Tanzania. Christine Mandalu ha raccolto l'acqua dalla pompa installata da Oxfam. Credits: Amy Vitale/Oxfam

Specchiamoci nelle nostre abitudini

In media, una persona che vive nei paesi in via di sviluppo utilizza 10 litri di acqua ogni giorno per bere, lavarsi e cucinare. Mentre nel nostro paese ciascuno di noi consuma in media, per le sole necessità domestiche, 213 litri di acqua ogni giorno.

Il peso dell’acqua che le donne in Africa e in Asia trasportano sulle loro teste si aggira intorno ai 20 kg, tanto quanto il bagaglio accettato dalle maggiori compagnie aree del mondo. Sono 40 miliardi le ore lavorative impiegate ogni anno in Africa per il trasporto dell’acqua.

Sono 443 milioni i giorni di scuola persi a causa di malattie connesse all’uso dell’acqua. Quando sono disponibili servizi sanitari adeguati, l’11% in più delle bambine e delle ragazze possono frequentare la scuola.

Dati che fanno riflettere. Pensiamo anche che, nelle prossime 24 ore, 5mila bambini moriranno di malattie causate da acqua sporca e scarsi servizi sanitari. In molti di questi casi, sarebbe possibile prevenire o almeno curare queste malattie:  se attuati insieme, gli interventi per fornire acqua potabile, servizi sanitari e condizioni igieniche adeguate, potrebbero ridurre il numero dei morti a causa della diarrea del 65%.


Le buone notizie

I progetti di Oxfam per fornire acqua potabile, servizi sanitari e attività di formazione in sull’igiene hanno un costo medio pro capite di 45 dollari.

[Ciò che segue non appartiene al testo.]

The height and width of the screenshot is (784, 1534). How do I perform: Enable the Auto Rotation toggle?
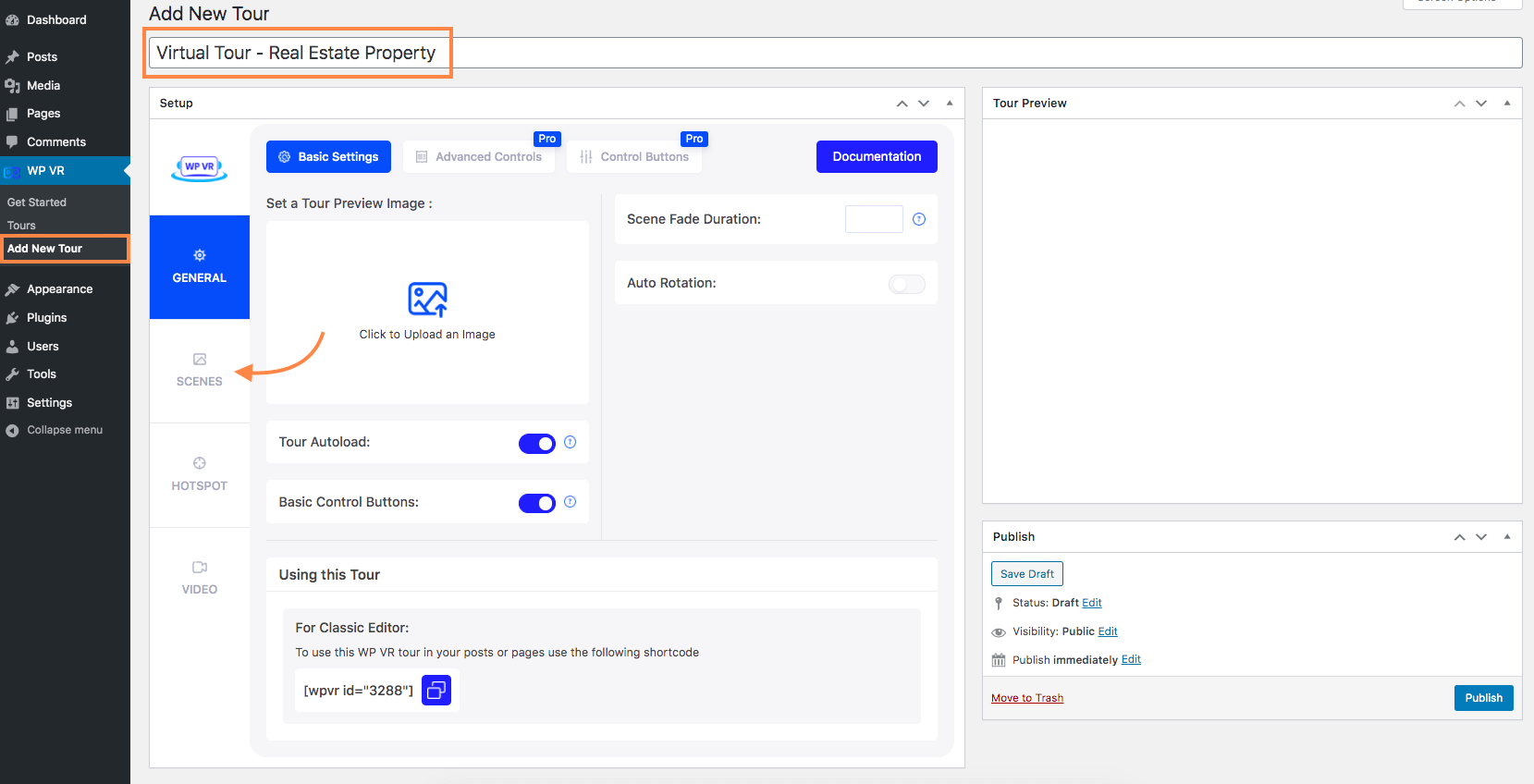click(906, 284)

Oxfam Italia rafforza le capacità delle istituzioni e delle comunità locali di programmare, realizzare e gestire in maniera appropriata servizi idrici di qualità e non discriminanti, realizzando servizi e infrastrutture e promuovendo campagne e iniziative di sensibilizzazione sull’acqua bene comune.

Chiede alla comunità internazionale, al governo italiano e a quello dei paesi del Sud dove opera di rispettare gli impegni assunti, contribuendo a garantire l’accesso all’acqua potabile.